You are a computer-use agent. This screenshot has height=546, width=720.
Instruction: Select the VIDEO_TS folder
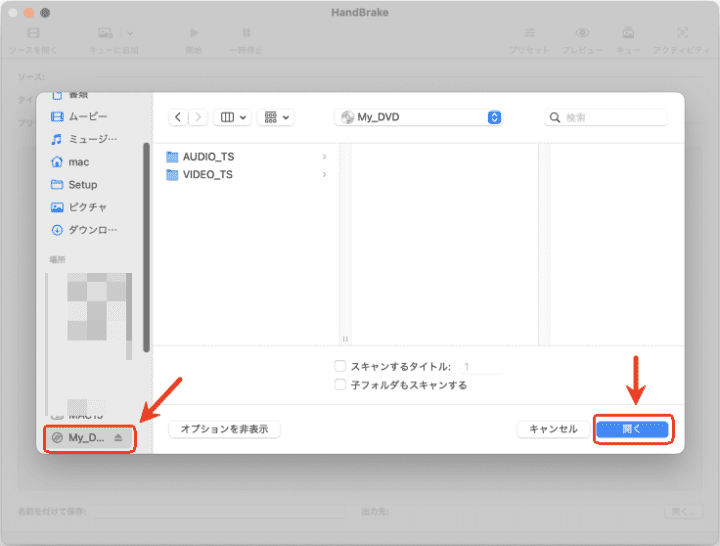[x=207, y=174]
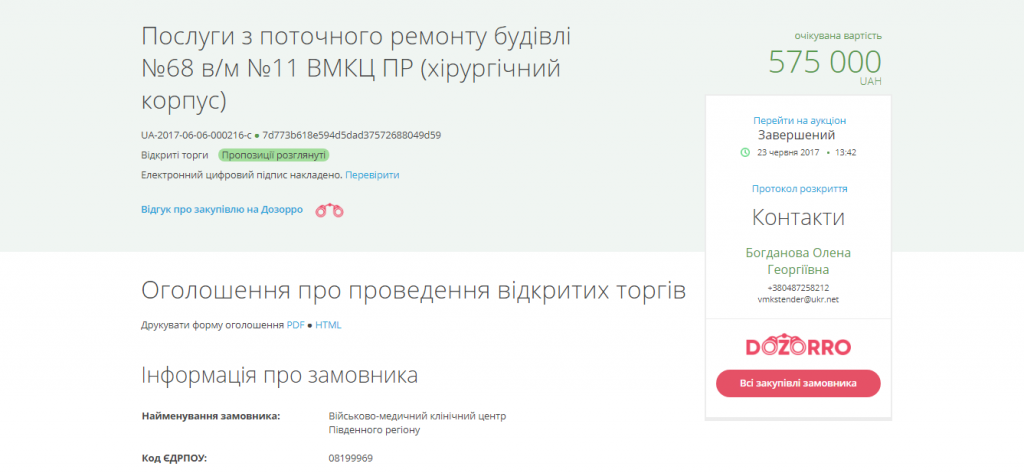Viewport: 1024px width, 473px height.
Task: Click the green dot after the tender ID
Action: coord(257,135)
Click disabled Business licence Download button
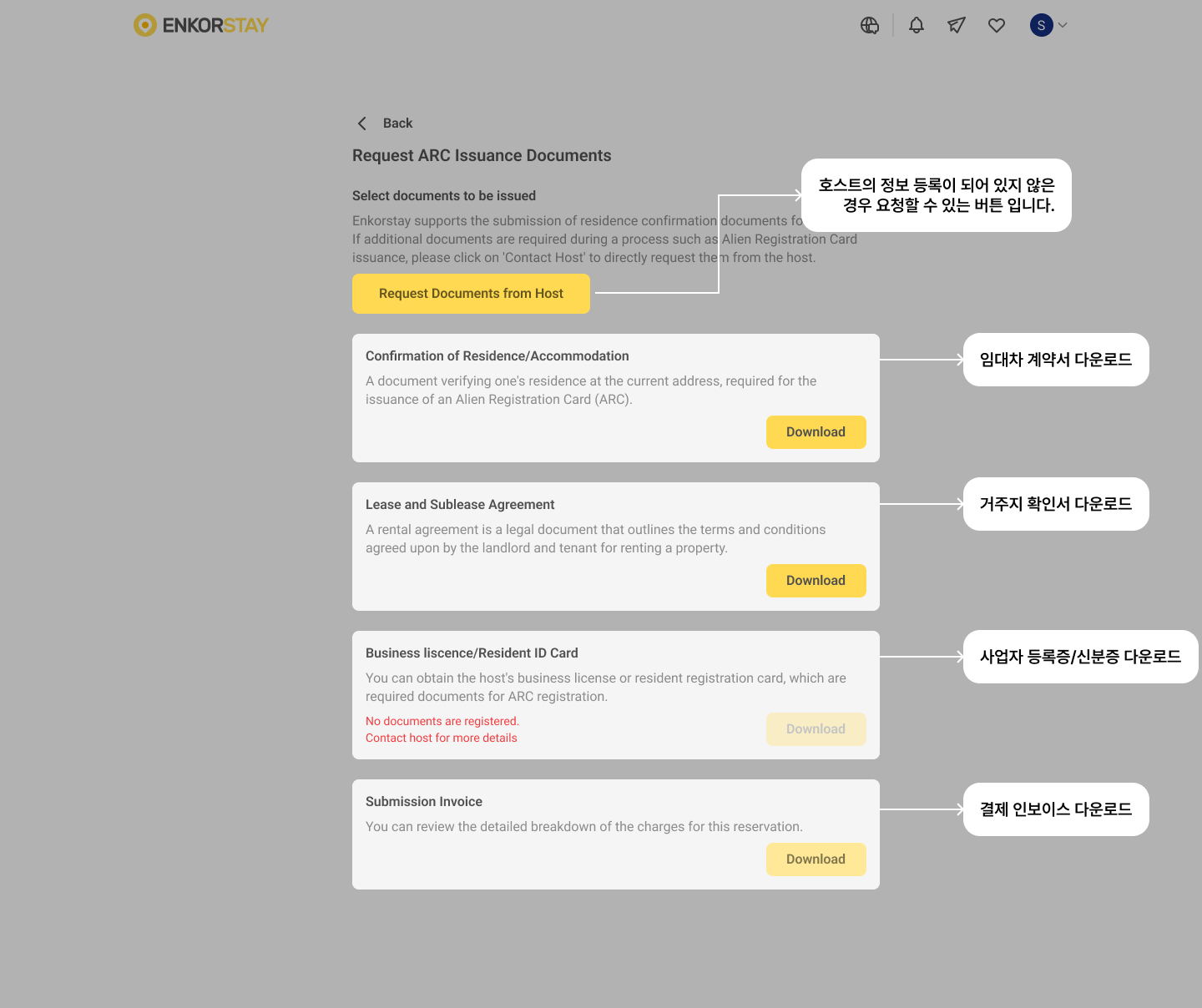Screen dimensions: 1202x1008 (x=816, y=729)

::::

### Task directions
Repeat the listing word for word, omitting the pictures.

### The completed task
You are a computer-use agent. This screenshot has height=546, width=720.
Instruction: Select the VIDEO_TS folder
[x=207, y=174]
Viewport: 1024px width, 473px height.
Task: Click the green dot after the tender ID
Action: coord(257,135)
Click disabled Business licence Download button
Screen dimensions: 1202x1008 (x=816, y=729)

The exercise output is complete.